• **WORK TASK**
Write out, exactly and in full, the line where "Select the marker west of Lake Neuchâtel" appears together with all lines that follow it in the entries below. Do not include pictures.

• **INPUT DATA**
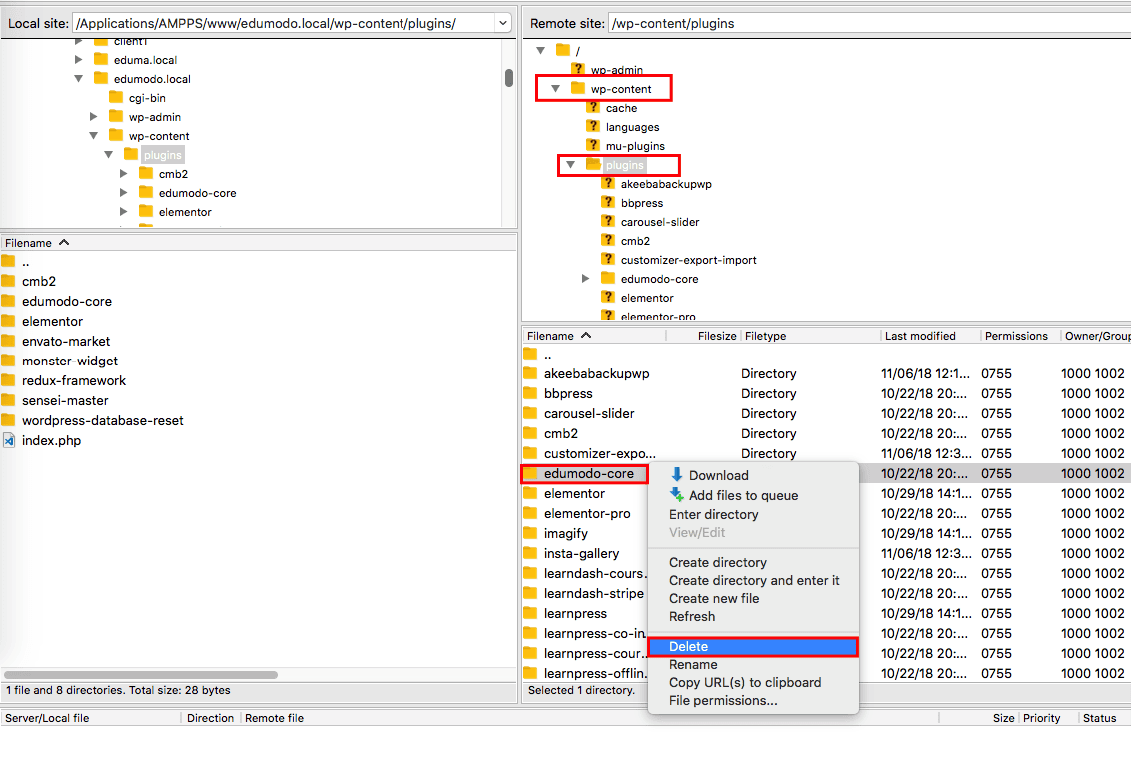Viewport: 1131px width, 766px height.
Task: Click the akeebabackupwp folder icon in remote list
Action: (531, 373)

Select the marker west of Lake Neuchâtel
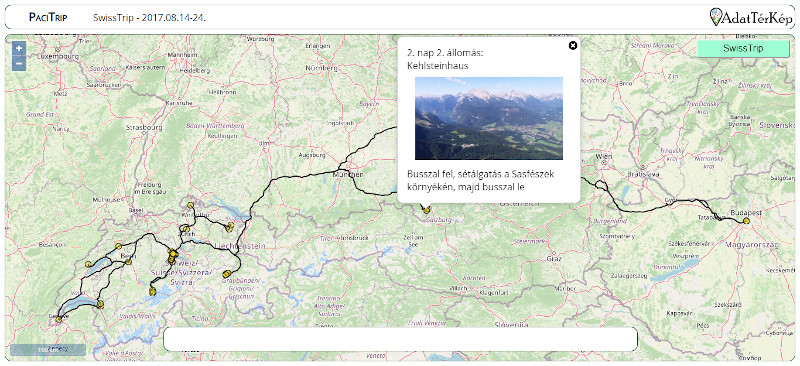[88, 264]
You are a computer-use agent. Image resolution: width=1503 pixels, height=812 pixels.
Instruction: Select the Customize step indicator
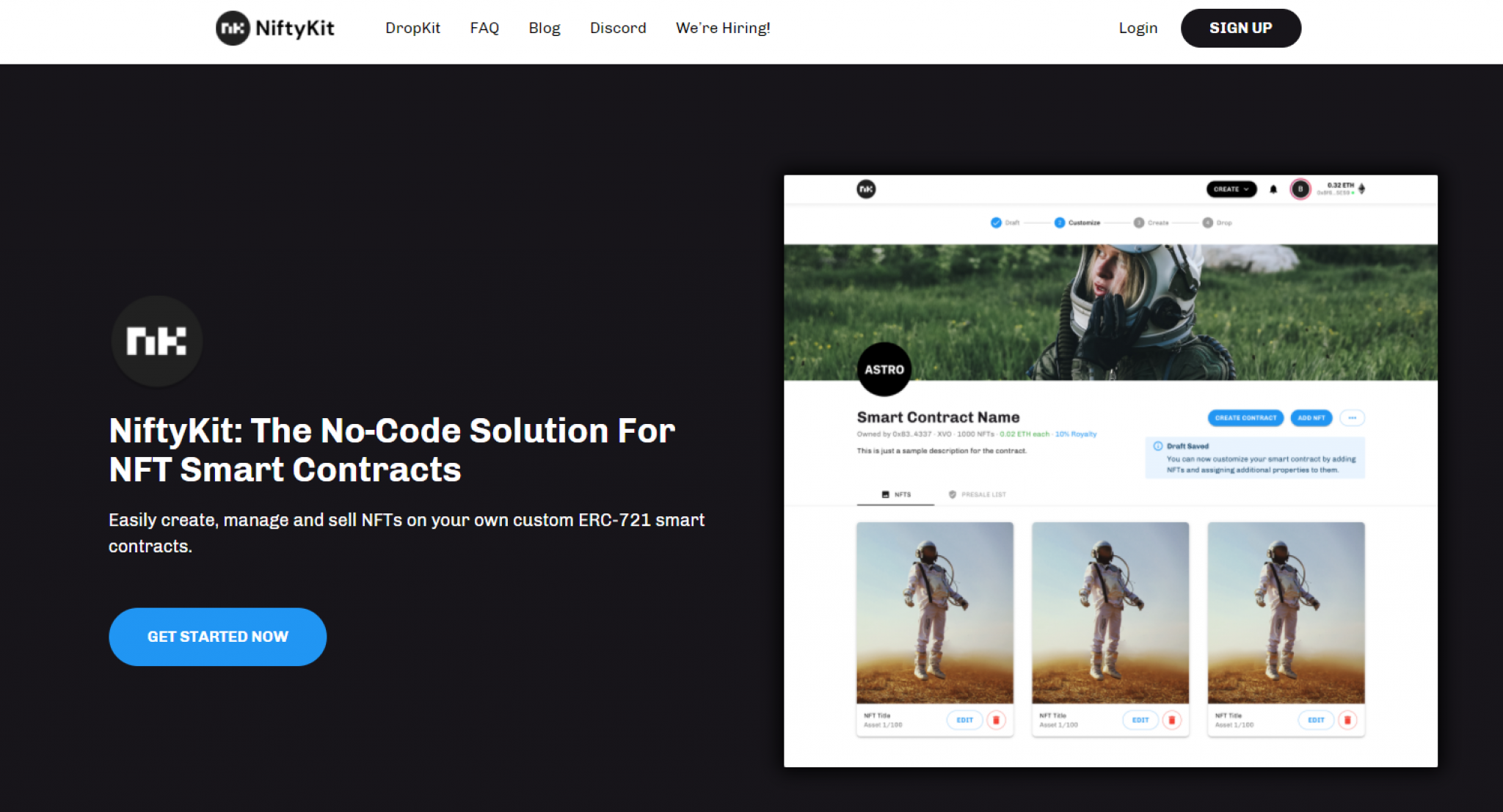coord(1077,222)
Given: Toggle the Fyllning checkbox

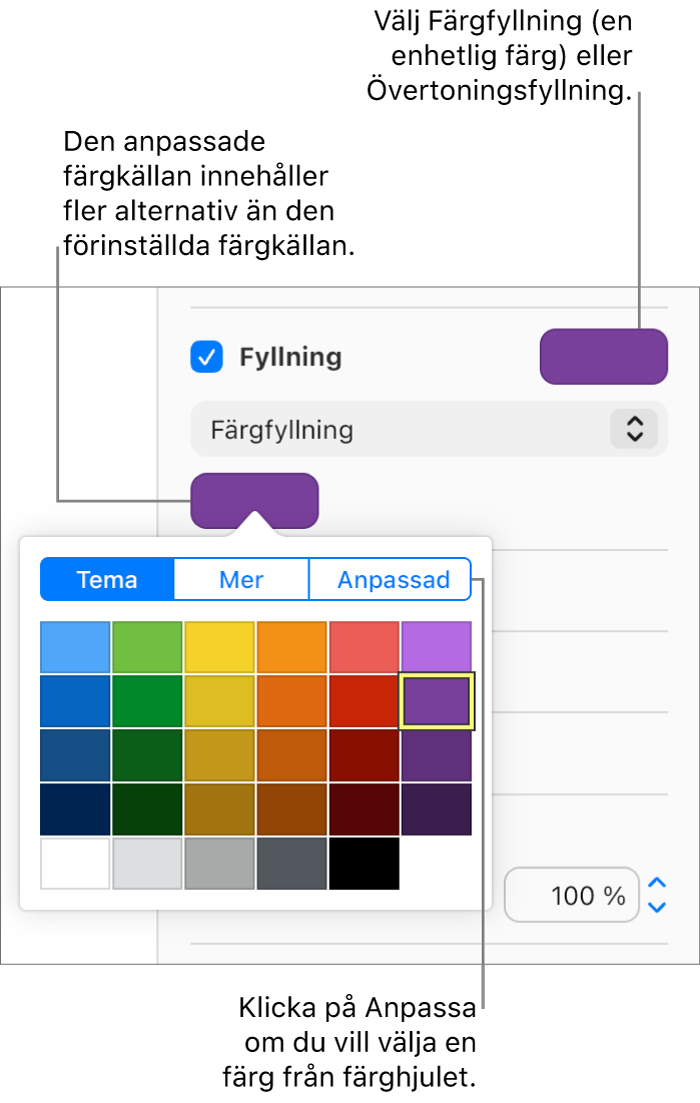Looking at the screenshot, I should click(x=207, y=357).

• **SOLUTION TO THE PROBLEM**
Select the marker west of Lake Neuchâtel
[88, 264]
You are a computer-use agent. Image resolution: width=1503 pixels, height=812 pixels.
Instruction: Select the Customize step indicator
coord(1077,222)
Given: Toggle the Fyllning checkbox

Looking at the screenshot, I should click(x=207, y=357).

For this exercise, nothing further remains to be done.